3. We are. Thirdly, to gain all we can without hurting our neighbour.
But this we may not, cannot do, if we love our neighbour as ourselves.
We cannot, if we love everyone as ourselves, hurt anyone in his substance.
We cannot devour the increase of his lands, and perhaps the lands and houses
themselves, by gaming, by overgrown bills (whether on account of physic,
or law, or anything else,) or by requiring or taking such interest as even
the laws of our country forbid. Hereby all pawn-broking is excluded: Seeing,
whatever good we might do thereby, all unprejudiced men see with grief
to be abundantly overbalanced by the evil. And if it were otherwise, yet
we are not allowed to "do evil that good may come." We cannot, consistent
with brotherly love, sell our goods below the market price; we cannot study
to ruin our neighbour's trade, in order to advance our own; much less can
we entice away or receive any of his servants or workmen whom he has need
of. None can gain by swallowing up his neighbour's substance, without gaining
the damnation of hell!
4. Neither may we gain by hurting our neighbour in his body. Therefore
we may not sell anything which tends to impair health. Such is, eminently,
all that liquid fire, commonly called drams or spirituous liquors. It is
true, these may have a place in medicine; they may be of use in some bodily
disorders; although there would rarely be occasion for them were it not
for the unskillfulness of the practitioner. Therefore, such as prepare
and sell them only for this end may keep their conscience clear. But who
are they? Who prepare and sell them only for this end? Do you know ten
such distillers in England? Then excuse these. But all who sell them in
the common way, to any that will buy, are poisoners general. They murder
His Majesty's subjects by wholesale, neither does their eye pity or spare.
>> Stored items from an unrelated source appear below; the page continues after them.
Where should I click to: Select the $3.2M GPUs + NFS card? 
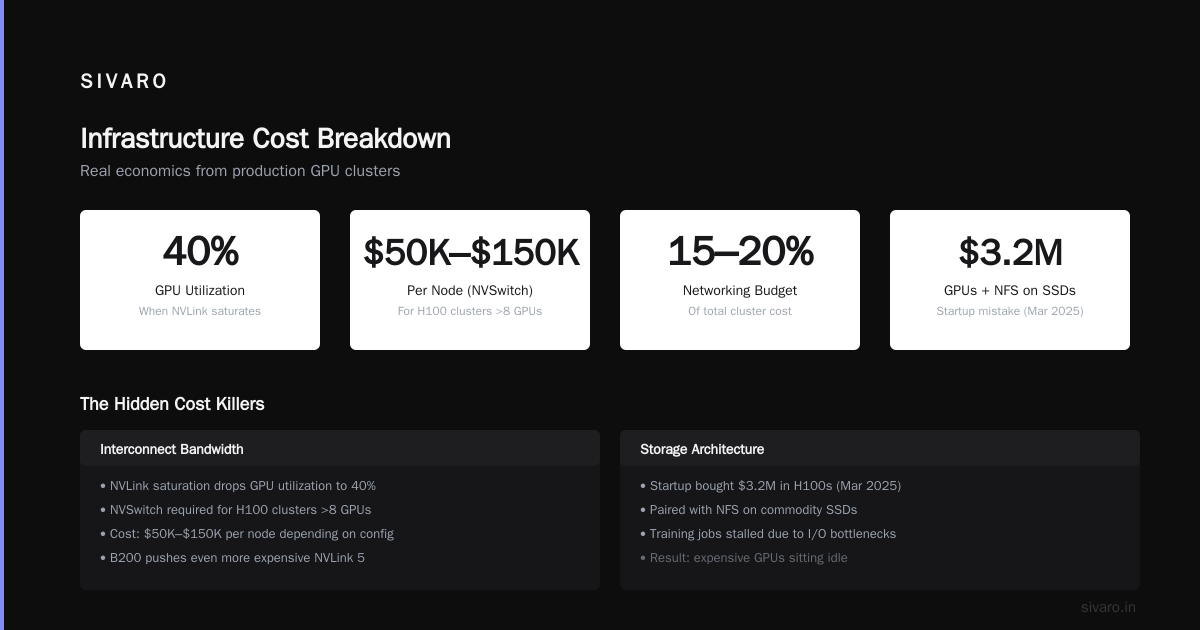click(1010, 280)
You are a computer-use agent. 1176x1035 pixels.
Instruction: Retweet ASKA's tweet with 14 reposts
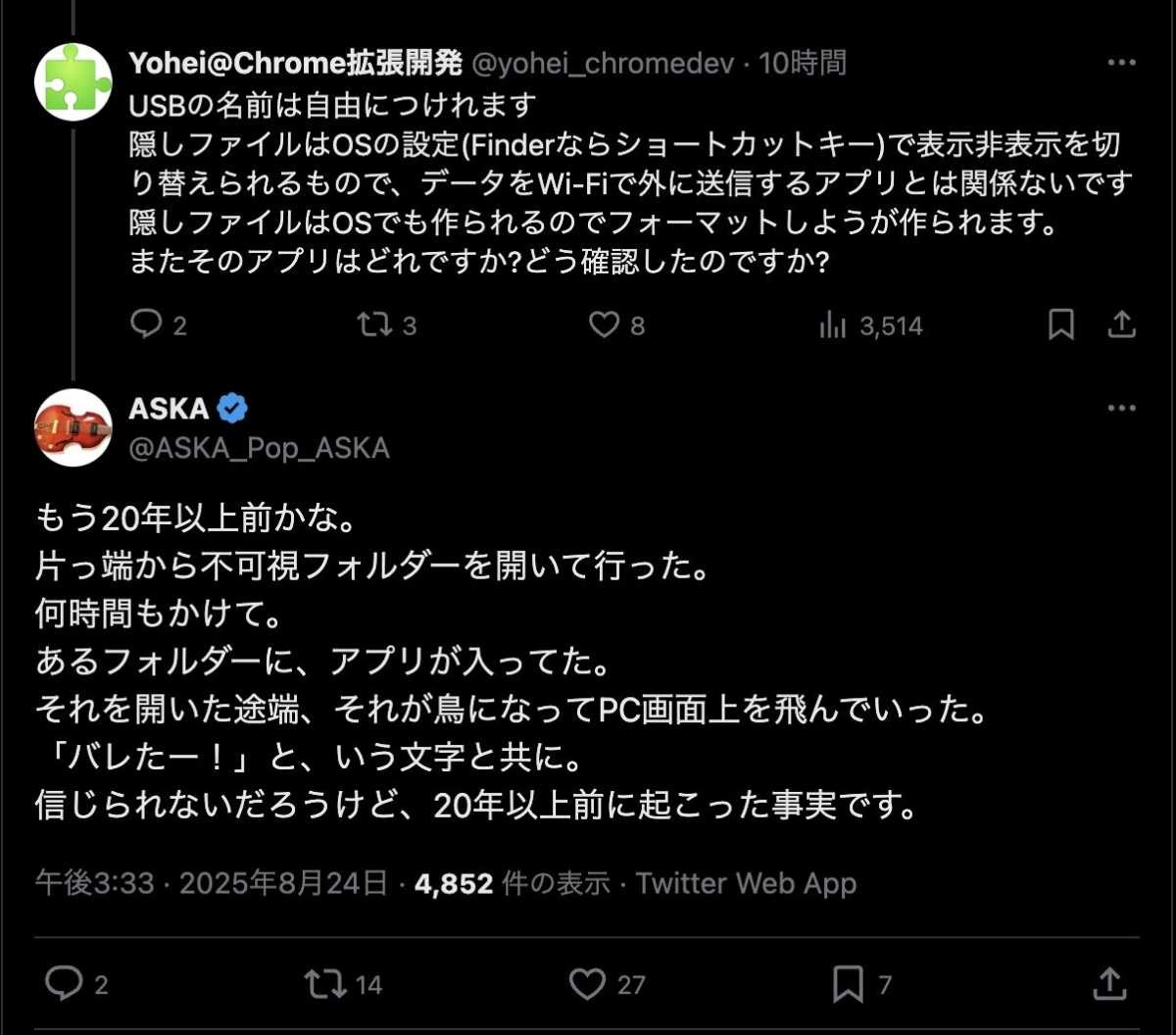tap(326, 983)
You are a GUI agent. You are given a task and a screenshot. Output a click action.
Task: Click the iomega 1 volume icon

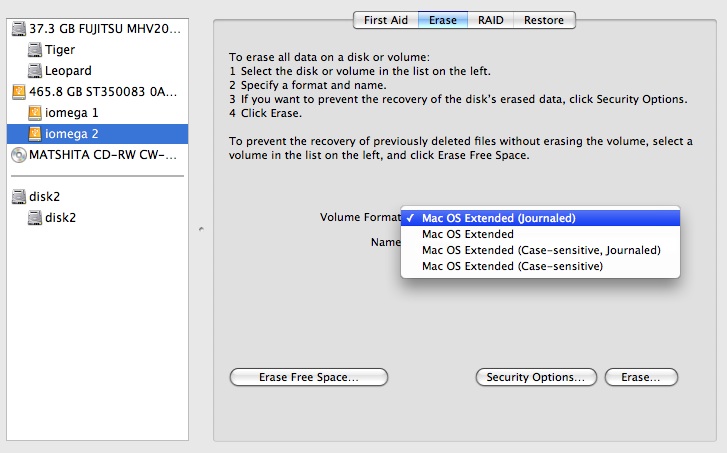coord(35,113)

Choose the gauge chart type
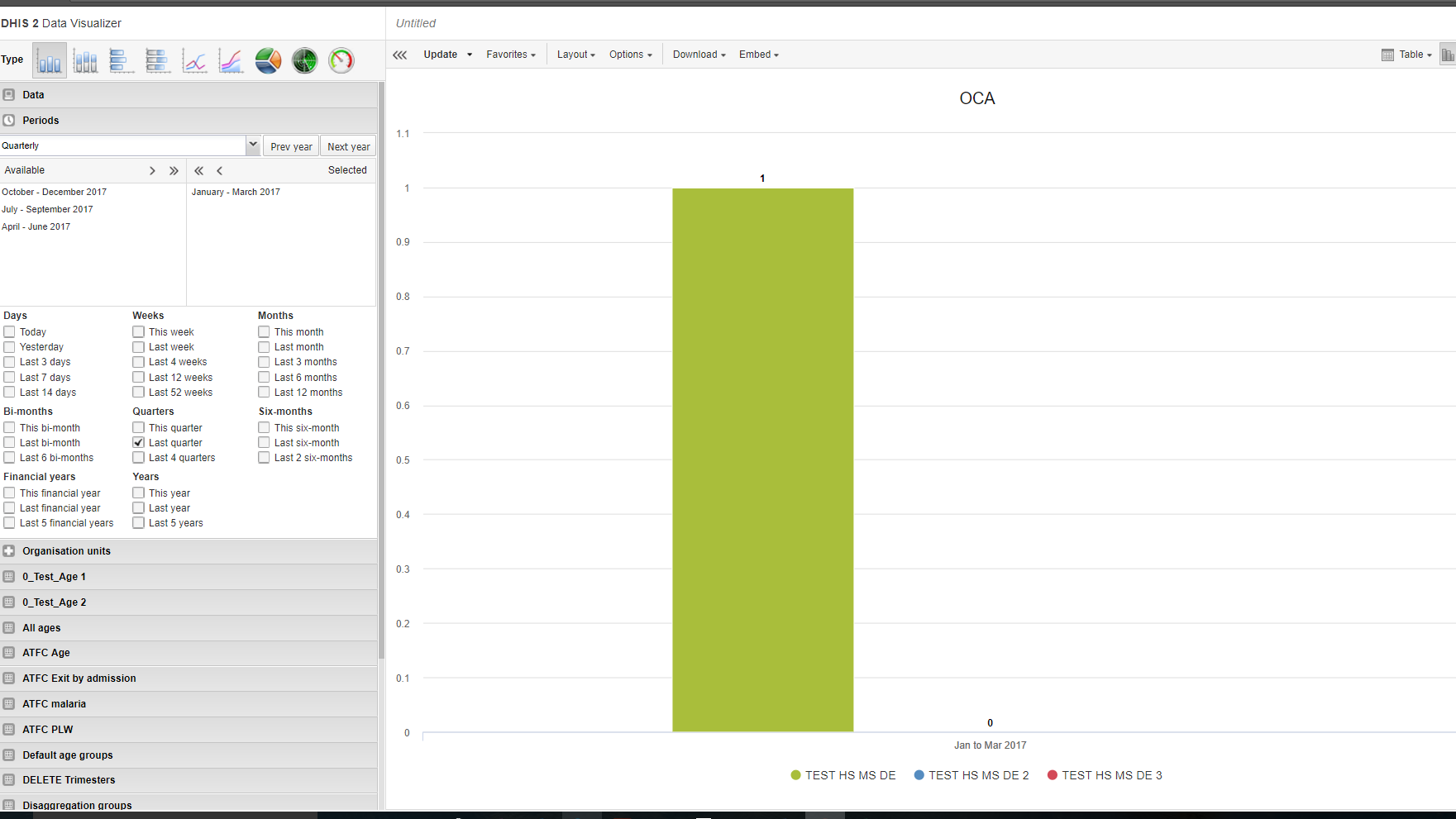[x=341, y=60]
They drive them to hell like sheep. And what is their gain? Is it not the
blood of these men? Who then would envy their large estates and sumptuous
palaces? A curse is in the midst of them: The curse of God cleaves to the
stones, the timber, the furniture of them. The curse of God is in their
gardens, their walks, their groves; a fire that burns to the nethermost
hell! Blood, blood is there: The foundation, the floor, the walls, the
roof are stained with blood! And canst thou hope, O thou man of blood,
though thou art "clothed in scarlet and fine linen, and farest sumptuously
every day;" canst thou hope to deliver down thy fields of blood to the
third generation? Not so; for there is a God in heaven: Therefore, thy
name shall soon be rooted out. Like as those whom thou hast destroyed,
body and soul, "thy memorial shall perish with thee!"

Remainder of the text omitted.